Gather every line of the listing below that contains the word "Click".
[Start of DATA LINES]
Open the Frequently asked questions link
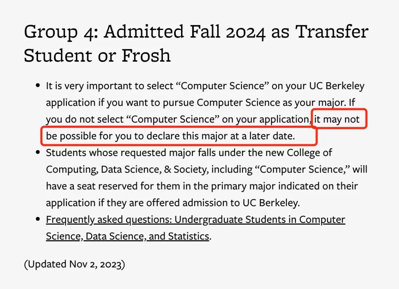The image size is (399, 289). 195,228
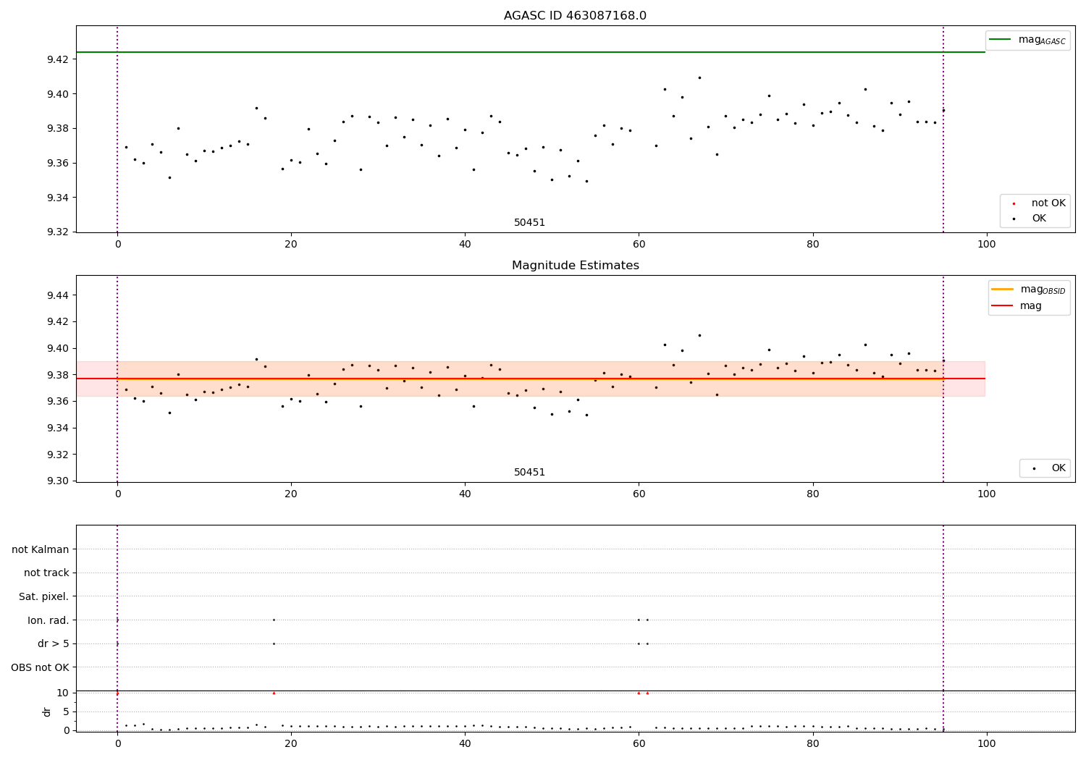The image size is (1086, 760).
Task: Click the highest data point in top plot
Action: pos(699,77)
[End of DATA LINES]
[Start of DATA LINES]
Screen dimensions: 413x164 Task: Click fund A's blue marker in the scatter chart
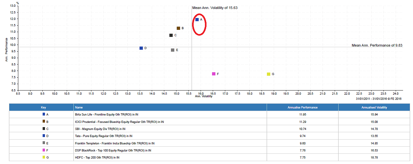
[End of DATA LINES]
REPLY TO THE EXERCISE
Task: Click the highest data point in top plot
Screen dimensions: 413x164 Task: Click fund A's blue marker in the scatter chart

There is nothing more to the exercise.